The Wampanoag often gave thanks for the Creator's bounty, both at ceremonies and in daily life. While there is no specific record in the Pilgrim accounts of a prayer given by their Native guests at the feast, it is possible that gratitude was formally expressed.
On a breezy September morning in 1620, a stray cat prowled the docks, hunting his breakfast. The cat spieda plump mouse. He pounced and missed. When the mouse escaped to a ship, the cat followed, landing on the ship's deck. The ship was called the Mayflower.
"A cat just jumped on our boat, Father!" Faith Barrett exclaimed as she waited with her family and the other passengers to sail.
"Every ship needs a few good mousers," said her father. "He'll catch the mice on board."
It was time to depart.
"Good-bye, England!" called Faith as the Mayflower set sail. The passengers were headed across the Atlantic, leaving all they loved behind. Faith's family and many others aboard were sailing to the New World so they could worship as they pleased.
At first, the weather was calm. Then the autumn storms came. One day The Mayflower began to pitch and roll. Faith's stomach reeled. She reached for a bucket and got sick.
Afterwards, Faith peered through the wooden grating over the "hold," where the food was stored. She looked down.
"The mouser!" she exclaimed.
The hungry cat was stalking a rat. Faith found some hard cheese that she had saved from supper and dropped it below. The cat batted the morsel with his paw. The he pounced.

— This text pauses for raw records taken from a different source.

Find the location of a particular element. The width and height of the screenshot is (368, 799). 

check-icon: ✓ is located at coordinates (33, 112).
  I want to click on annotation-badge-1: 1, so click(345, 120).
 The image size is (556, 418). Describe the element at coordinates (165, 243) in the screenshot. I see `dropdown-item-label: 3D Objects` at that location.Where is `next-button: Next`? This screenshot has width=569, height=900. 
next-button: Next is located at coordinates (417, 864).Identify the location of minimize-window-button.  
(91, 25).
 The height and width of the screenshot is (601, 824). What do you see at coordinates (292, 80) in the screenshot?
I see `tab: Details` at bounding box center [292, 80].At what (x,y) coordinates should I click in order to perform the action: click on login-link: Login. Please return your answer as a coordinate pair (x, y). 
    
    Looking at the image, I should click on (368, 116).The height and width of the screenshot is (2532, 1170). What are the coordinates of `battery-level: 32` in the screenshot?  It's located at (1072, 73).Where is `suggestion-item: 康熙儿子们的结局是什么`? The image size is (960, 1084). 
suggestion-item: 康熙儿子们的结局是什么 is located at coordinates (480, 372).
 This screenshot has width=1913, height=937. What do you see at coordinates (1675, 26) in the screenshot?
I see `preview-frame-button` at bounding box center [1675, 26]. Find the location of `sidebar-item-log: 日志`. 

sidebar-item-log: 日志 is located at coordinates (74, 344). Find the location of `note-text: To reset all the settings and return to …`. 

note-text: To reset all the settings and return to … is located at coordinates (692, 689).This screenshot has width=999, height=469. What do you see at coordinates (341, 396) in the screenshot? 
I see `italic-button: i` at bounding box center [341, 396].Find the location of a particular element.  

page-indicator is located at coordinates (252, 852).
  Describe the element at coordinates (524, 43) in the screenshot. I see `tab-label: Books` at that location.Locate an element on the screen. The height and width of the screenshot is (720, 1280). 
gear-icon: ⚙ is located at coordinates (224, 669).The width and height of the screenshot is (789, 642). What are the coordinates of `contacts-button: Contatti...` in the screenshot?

"I shall name thee 'Pounce,'" she said.
After that, Faith looked for him, hunting alone or playing with the other cats. Every day, she fed him a piece of dried meat or fish from her own meal. Pounce began to wait for her.
When the storms had passed, families were allowed to go on deck. How good it was to breathe fresh air! Throwing back her head, Faith twirled around and around. Then dizzy, she looked at her feet.
"Pounce!" Faith said.
His eyes closed, his tiny face tilted upward, the cat was sun-ning himself nearby.
Faith scooped up the cat and brought him inside the ship.
"Thou art a beauty indeed!" she marveled.
"Oh, Pounce," said Faith, as she stroked his head. "This voyage is a trial! We are cold and so wet, even our blankets are soaked. We eat moldy cheese and biscuits filled with worms. And then the storms! I do fear we will perish at sea and never reach the New World."